▶ [ABOUT THIS EXERCISE]
Leave out the pictures and return every entry exactly as it appears.

DATASET RECORDS: Begin

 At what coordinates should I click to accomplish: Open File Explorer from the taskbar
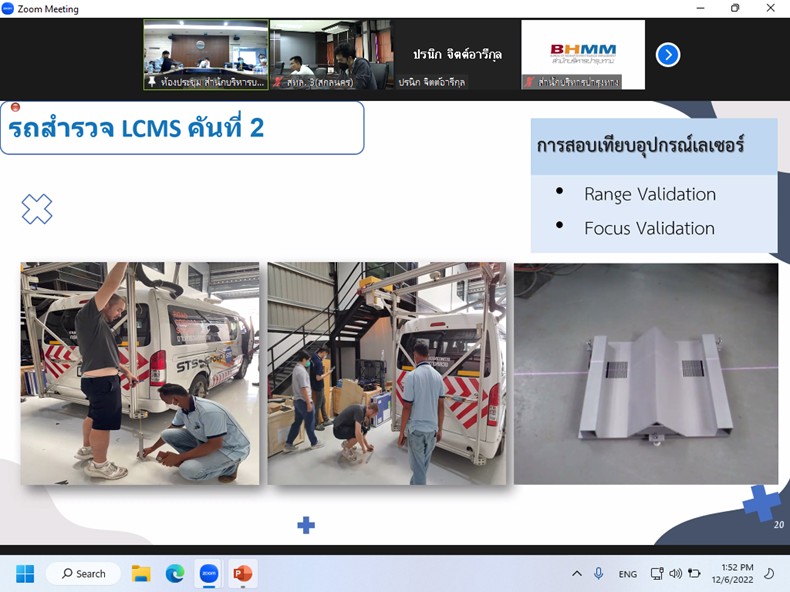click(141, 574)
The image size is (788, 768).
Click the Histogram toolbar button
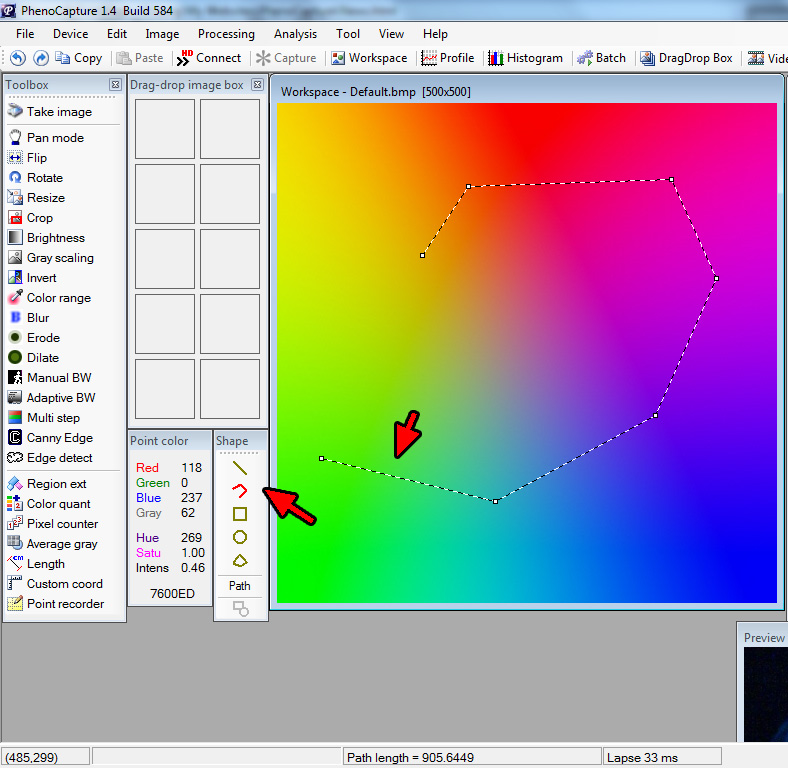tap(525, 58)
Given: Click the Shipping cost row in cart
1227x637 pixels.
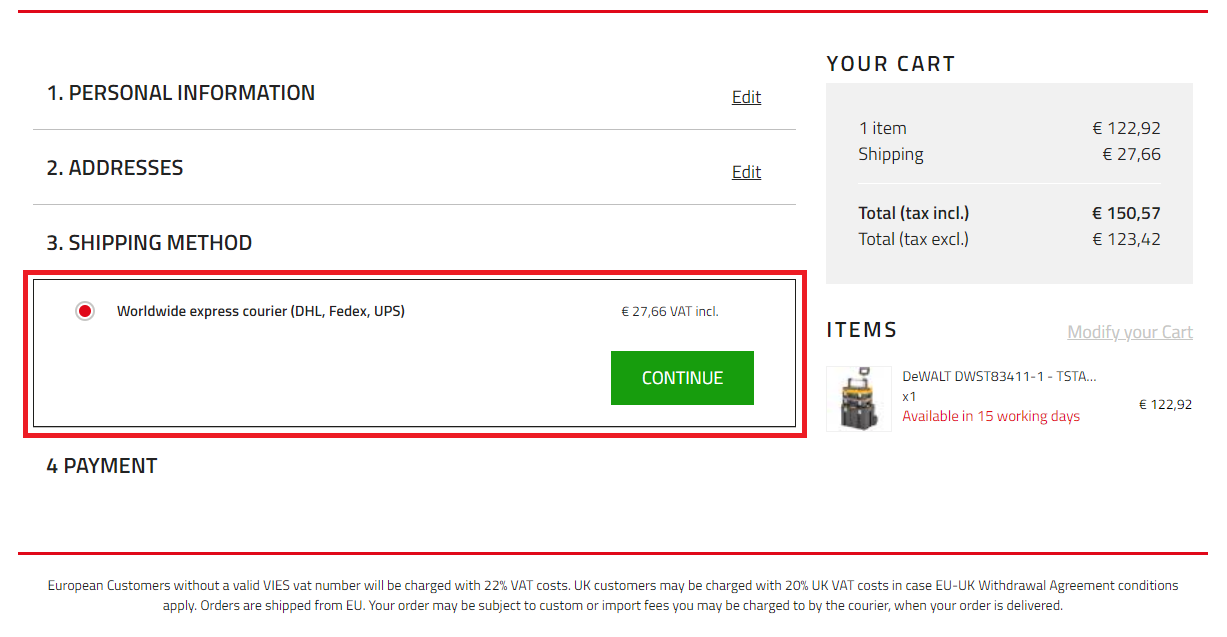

DATASET RECORDS: End

▶ [EXERCISE SOLUTION]
 At what coordinates should I click to accomplish: Open File Explorer from the taskbar
click(141, 574)
The image size is (788, 768).
Click the Histogram toolbar button
tap(525, 58)
Given: Click the Shipping cost row in cart
1227x637 pixels.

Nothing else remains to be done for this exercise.